Don't worry, you don't need to be a full-stack guru, but the following knowledge will make your journey smoother:
- Hardware Development Basics: Ability to flash ESP32 programs (ESP-IDF).
- Network Communication Basics: Understanding the fundamental concepts of the MQTT protocol (publish/subscribe).
- Python Basics: Python SDKs will be used for LLMs and cloud applications later on.
- AI Application Concepts (Optional): Knowing what LLMs, ASR (Automatic Speech Recognition), and TTS (Text-to-Speech) are.
It's okay if you don't have all this knowledge; the series will explain everything step-by-step and provide out-of-the-box examples.
- Commercial products are often closed and not customizable. We aim to build a powerful emotional companion AI using the most economical and straightforward methods.
- By leveraging open-source hardware (ESP32) and cloud-based AI interfaces, individual developers can create smart AI experiences comparable to commercial products.
- This process will not only allow you to experiment with cool AI hardware but also gain a deep understanding of AI + IoT architecture design and practical implementation.

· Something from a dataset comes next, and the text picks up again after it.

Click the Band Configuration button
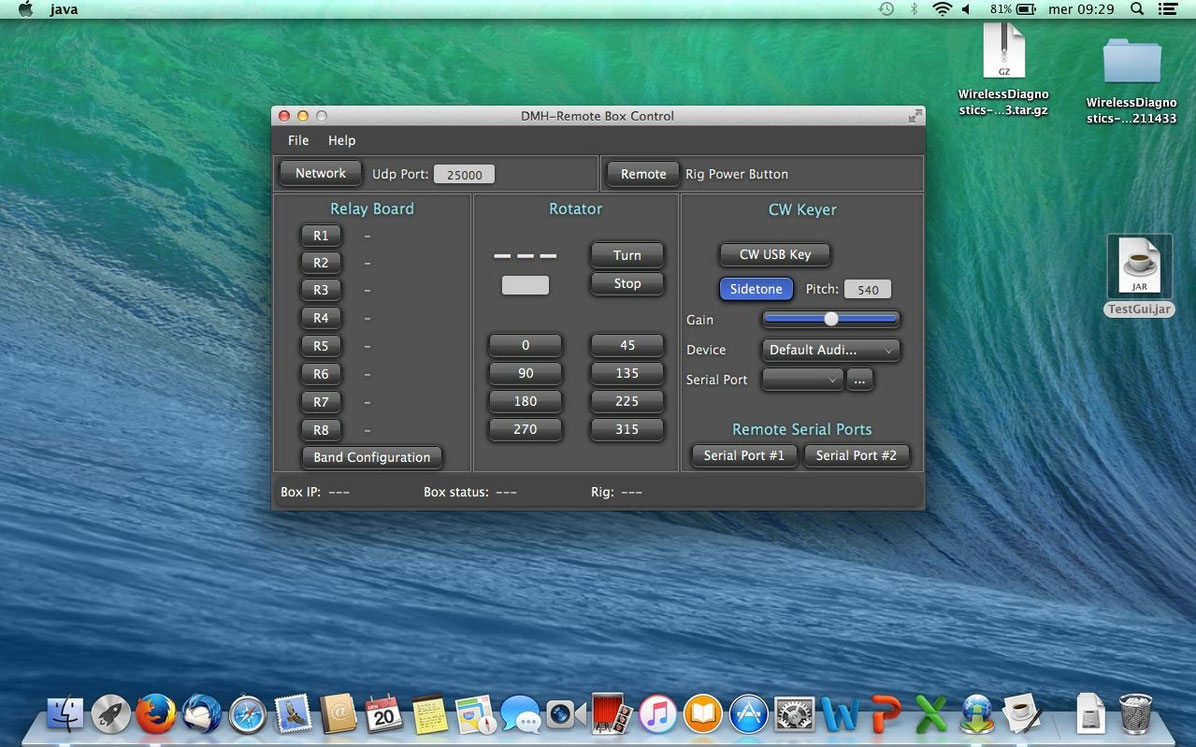The width and height of the screenshot is (1196, 747). pyautogui.click(x=372, y=457)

Through a progressive tutorial approach, we will guide you from scratch to build an emotional companion AI that will possess:
- Voice Interaction: Understand your speech and respond with a natural tone.
- Device Control: Adjust screen brightness, volume, etc., via semantic commands.
- Personalized Persona: Set personality and preferences, with some memory capabilities.
- Visual Understanding: Identify image content and generate fun feedback.
Ultimately, you will achieve experiences like:
- "Hey, dim the screen a bit." → "Got it, dimmed! Is that more comfortable?"
- "Take a look at me, how do I look?" → The AI takes a photo and uploads it → "Well hello there, gorgeous! You're really turning heads today!"
| Chapter | Feature | Difficulty |
|---|---|---|
| 1 | Overview: Background + Environment Setup + Device Online | ★ |
| 2 | From "Command-Based" to "Semantic Control": MCP over MQTT Encapsulation of Device Capabilities | ★★ |
| 3 | Integrating LLM for "Natural Language → Device Control" | ★★ |
| 4 | Voice I/O: Microphone Data Upload + Speech Recognition + Speech Synthesis Playback | ★★★ |
| 5 | Persona, Emotion, Memory: From "Controller" to "Companion" | ★★★ |
| 6 | Giving the AI "Eyes": Image Acquisition + Multimodal Understanding | ★★★ |
- ESP32: This is our go-to for smart hardware projects due to its low cost, built-in Wi-Fi/Bluetooth, and rich peripheral set.
- MQTT Protocol: A lightweight, real-time, and cross-platform messaging protocol—an IoT standard.
- MCP (Model Context Protocol) Over MQTT: This allows LLMs to directly control hardware through "tool calling." Device services register their "capabilities," making AI calls natural and standardized.
- AI Capabilities:
- LLM: Handles natural language and control intent.
- ASR/TTS: For voice recognition and synthesis.
- VLM (Multimodal Large Model): Enables visual understanding and generates engaging descriptions.
- Cloud Services:
- EMQX Serverless: Or a locally installed EMQX instance.
- Open-Source AI Frameworks: LangChain / LangFlow / LlamaIndex. For this series, we're using LlamaIndex.
In a nutshell, our architecture can be summarized as: ESP32 acts as the "hardware executor," cloud AI serves as the "brain," and MQTT + MCP form the "neural pathways."
To complete all the functionalities in this tutorial, we recommend the following hardware:
- ESP32-S3-DevKitC: (Experienced developers can choose other models.)
- INMP441 Microphone Module
- MAX98357A Audio Amplifier
- 2-3W Speaker
- IIC Interface LCD Display
- OV2640 Camera Module
- 400-point Breadboard and Jumper Wires
- Hardware Layer: ESP32 + Microphone + Speaker + Camera + Screen.
- Connectivity Layer: MQTT Broker (EMQX) + MCP Protocol.
- AI Service Layer: Natural language processing, speech synthesis, visual recognition, and persona logic.
For AI services, this article utilizes Alibaba Cloud's services for speech recognition, speech synthesis, large language models, and multimodal large models.